The ebb and flow of corporate wheeling and dealing is just as familiar in the Canadian oil and gas sector as it is the U.S. — see our recently published Drill Down Report for more on recent M&A south of the 49th parallel. When times are tough, the exploration and production companies (E&Ps) that squirreled away money and remain financially comfortable can swoop in and purchase assets or entire companies that are in trouble, adding to their production base to (presumably) generate greater value from those assets in the future.
When times are good — such as in 2023, when crude oil prices have been strong and mostly rising — cash is more plentiful for all companies and M&A fever can really take off. Acquiring E&Ps look to expand their production base with quality assets, while sellers may be shifting gears, looking to consolidate their production around a certain geographic focus, or simply selling to get a financial lifeline to pay down that pending bank loan. Whatever the driving force might be, M&A activity in Canada’s oil and gas sector has been on the upswing.

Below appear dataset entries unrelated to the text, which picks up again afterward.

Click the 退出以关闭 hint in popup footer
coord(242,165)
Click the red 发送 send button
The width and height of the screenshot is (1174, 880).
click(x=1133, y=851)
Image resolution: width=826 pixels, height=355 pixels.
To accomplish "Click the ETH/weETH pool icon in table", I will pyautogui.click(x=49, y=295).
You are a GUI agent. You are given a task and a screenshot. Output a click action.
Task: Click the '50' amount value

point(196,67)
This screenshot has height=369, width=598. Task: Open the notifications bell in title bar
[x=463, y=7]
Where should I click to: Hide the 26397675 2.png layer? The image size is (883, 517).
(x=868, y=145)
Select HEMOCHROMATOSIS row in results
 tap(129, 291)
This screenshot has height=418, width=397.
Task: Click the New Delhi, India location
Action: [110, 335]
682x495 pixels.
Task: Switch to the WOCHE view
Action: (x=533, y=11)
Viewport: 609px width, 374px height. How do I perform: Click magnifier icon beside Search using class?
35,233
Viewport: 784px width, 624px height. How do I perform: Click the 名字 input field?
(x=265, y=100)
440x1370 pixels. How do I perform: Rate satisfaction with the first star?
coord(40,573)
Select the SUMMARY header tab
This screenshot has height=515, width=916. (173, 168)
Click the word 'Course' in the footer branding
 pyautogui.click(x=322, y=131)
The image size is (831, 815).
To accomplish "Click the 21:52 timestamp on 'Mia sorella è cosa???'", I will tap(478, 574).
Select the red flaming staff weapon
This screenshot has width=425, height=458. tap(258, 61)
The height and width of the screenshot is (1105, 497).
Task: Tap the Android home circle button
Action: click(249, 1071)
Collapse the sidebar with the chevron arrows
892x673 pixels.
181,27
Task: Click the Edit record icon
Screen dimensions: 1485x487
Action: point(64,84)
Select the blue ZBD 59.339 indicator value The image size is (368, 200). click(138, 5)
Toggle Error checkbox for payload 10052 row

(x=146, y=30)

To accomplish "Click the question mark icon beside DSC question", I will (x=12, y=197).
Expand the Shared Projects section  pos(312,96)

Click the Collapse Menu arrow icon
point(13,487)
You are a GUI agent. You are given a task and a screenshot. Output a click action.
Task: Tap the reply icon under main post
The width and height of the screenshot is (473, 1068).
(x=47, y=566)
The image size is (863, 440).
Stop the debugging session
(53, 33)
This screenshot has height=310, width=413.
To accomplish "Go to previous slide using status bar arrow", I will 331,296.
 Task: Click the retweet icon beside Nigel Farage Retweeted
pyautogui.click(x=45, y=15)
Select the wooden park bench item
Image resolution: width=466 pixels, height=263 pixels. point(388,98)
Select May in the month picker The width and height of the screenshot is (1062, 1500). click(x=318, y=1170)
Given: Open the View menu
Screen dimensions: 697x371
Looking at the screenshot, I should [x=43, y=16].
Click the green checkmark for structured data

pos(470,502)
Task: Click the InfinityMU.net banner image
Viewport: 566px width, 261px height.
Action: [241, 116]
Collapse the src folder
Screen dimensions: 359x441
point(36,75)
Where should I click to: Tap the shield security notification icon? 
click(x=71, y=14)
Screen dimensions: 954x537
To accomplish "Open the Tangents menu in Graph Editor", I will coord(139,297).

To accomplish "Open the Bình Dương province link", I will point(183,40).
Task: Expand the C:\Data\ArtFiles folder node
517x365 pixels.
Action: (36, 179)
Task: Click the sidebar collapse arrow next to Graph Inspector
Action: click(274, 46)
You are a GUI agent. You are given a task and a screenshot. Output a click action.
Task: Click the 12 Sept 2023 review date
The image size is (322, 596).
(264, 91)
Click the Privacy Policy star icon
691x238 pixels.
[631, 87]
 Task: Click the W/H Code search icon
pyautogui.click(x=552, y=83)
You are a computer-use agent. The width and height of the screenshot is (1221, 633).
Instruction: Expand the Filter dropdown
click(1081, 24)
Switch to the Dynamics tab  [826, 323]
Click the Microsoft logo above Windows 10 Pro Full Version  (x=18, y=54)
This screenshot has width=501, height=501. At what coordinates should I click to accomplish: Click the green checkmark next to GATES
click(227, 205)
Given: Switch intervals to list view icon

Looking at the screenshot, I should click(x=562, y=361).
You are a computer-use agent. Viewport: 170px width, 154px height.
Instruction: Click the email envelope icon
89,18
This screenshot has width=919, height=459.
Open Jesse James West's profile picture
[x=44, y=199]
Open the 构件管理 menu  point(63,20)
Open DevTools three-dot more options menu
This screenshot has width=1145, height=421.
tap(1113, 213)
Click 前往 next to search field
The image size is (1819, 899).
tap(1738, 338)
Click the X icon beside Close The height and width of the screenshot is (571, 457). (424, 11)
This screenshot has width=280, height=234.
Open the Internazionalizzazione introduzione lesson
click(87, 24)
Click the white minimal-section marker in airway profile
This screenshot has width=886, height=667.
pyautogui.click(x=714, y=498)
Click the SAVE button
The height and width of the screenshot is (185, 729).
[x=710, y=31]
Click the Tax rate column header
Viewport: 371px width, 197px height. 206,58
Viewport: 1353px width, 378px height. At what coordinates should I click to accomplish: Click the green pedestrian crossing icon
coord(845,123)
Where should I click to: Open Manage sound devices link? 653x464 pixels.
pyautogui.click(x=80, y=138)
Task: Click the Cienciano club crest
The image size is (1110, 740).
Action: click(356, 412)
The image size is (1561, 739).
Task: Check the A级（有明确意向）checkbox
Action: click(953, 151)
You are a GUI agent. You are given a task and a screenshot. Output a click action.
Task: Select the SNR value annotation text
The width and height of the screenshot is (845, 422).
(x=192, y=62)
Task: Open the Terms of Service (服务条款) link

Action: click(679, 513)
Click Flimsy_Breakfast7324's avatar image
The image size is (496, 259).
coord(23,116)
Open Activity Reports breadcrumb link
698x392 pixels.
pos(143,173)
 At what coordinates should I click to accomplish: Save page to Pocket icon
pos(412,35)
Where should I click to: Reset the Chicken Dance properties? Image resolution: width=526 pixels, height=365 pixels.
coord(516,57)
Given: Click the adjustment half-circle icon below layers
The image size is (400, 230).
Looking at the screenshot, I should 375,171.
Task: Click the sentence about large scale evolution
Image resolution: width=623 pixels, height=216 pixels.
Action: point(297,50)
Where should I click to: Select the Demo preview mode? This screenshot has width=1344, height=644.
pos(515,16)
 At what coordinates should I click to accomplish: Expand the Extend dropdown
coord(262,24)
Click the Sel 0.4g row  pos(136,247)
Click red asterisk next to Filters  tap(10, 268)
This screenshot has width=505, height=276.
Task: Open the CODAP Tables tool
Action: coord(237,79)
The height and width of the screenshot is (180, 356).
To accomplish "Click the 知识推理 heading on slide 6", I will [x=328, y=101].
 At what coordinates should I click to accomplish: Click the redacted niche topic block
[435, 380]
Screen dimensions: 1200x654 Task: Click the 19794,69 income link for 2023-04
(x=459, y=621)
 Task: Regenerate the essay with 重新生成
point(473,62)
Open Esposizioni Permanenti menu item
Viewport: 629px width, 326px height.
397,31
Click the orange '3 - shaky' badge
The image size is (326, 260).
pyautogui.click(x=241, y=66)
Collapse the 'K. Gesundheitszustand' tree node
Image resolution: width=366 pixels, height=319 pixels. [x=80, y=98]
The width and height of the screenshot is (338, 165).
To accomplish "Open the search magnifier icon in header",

The last time we examined M&A activity in the Canadian oil and gas space was in Get Closer back in April 2021. In that blog, we reviewed what was, at the time, mounting pressure on Canadian producers focused on natural gas to rationalize their assets through mergers or asset sales in order to weather the storm of very weak Canadian gas prices (see Undun) and the COVID-related collapse in energy prices that had taken place the previous year. Numerous companies were in dire or worsening financial shape, with some really on the ropes.